Nitesh Khilwani • In Meshlabs, we try solving similar problems for different domains (media, insurance, it, banking). http://meshlabsinc.com/.
Marina Santini • Thanks for the suggestion, Nitesh.
Srikant Jakilinki • @Nitesh Was of opinion #Meshlabs is inactive. Your demo video on website has been defunct and so also the copyright notice
Nitesh Khilwani • Hi Srikant,
Thanks for pointing out this.
Apologies for this misunderstanding. We are restructuring our entire website and will be up and running soon.
Marina Santini • @Alexander: the machine learning algorithm makes a difference. I tried a naive bayes classifier and an SVM (within WEKA) on the same dataset and got quite a big gap of statistically significant difference.

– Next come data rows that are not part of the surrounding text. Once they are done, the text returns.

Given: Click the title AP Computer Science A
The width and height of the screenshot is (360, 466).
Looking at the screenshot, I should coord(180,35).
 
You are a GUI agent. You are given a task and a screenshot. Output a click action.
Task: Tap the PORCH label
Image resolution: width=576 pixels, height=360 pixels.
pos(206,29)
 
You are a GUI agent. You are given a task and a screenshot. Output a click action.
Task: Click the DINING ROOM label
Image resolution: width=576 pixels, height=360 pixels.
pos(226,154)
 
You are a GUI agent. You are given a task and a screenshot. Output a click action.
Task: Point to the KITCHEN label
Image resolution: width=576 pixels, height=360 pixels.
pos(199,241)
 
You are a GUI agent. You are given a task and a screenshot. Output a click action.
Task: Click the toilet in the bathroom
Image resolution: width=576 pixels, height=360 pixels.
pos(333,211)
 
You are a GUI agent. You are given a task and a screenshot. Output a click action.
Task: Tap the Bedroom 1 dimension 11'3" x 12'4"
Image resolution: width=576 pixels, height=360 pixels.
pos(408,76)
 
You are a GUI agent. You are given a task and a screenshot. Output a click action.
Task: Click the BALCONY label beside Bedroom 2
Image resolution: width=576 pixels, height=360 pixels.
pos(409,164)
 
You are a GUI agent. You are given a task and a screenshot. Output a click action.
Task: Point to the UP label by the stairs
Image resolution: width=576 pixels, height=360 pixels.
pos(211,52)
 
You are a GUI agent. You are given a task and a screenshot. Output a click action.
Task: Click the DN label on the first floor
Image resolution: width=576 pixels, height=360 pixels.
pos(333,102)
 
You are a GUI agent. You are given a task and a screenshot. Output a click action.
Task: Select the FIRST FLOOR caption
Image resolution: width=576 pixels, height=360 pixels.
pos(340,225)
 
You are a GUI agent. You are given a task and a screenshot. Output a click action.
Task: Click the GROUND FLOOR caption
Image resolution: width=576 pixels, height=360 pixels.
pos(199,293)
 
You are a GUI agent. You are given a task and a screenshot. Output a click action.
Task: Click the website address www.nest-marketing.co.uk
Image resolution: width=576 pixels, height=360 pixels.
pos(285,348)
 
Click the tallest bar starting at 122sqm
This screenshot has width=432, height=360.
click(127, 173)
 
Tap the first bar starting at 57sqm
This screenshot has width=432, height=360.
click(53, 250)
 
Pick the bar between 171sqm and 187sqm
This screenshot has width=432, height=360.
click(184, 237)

Have a look at Table 1 in this paper:
Santini M. (2007). “Automatic Genre Identification: Towards a Flexible Classification Scheme”. BCS IRSG Symposium: Future Directions in Information Access 2007 (FDIA 2007) http://ewic.bcs.org/content/ConWebDoc/13731
Alexander Osherenko • Of course, Marina, you are right — you probably mean recognition rates for “Personal Home Pages” and “Listings” where there is quite a big difference. Although I would be tempted to ask how your data is collected, do you have sparse data and what recall value your classification has as the evidence that classifier learnt classification, but it is not the point.
In my post I was trying to answer the question: how can I improve results of classification for a particular corpus? What means can be considered as beneficial insofar?
Popular answer would be: an appropriate classifier should be chosen. However, the list of “usual suspects” in text mining is quite short — you probably choose SVM or NaiveBayes. Maybe, you would consider ensemble classifiers. However, from my personal experience: classification results don’t become much better and such classification is time-consuming. After trying these classifiers you can try other classifiers or you can try other data mining means such as the method of feature evaluation. However, my findings didn’t confirm the conclusion that classification results can be significantly improved by such choice. Modern SVM and NaiveBayes are good enough and I wouldn’t waste time looking for an even better classifier etc.
That’s why my answer of the improvement question would be: a significant improvement of recognition can be achieved by considering not only data mining issues but more efficiently by extracting other features. Such features in text mining can be lexical, stylometric, deictic, grammatical or their combinations.
I assume that shifting the focus on feature extraction would improve classification more successfully than only on trying to answer data mining questions such as what is the best classifier, what is the best method of feature evaluation and so on.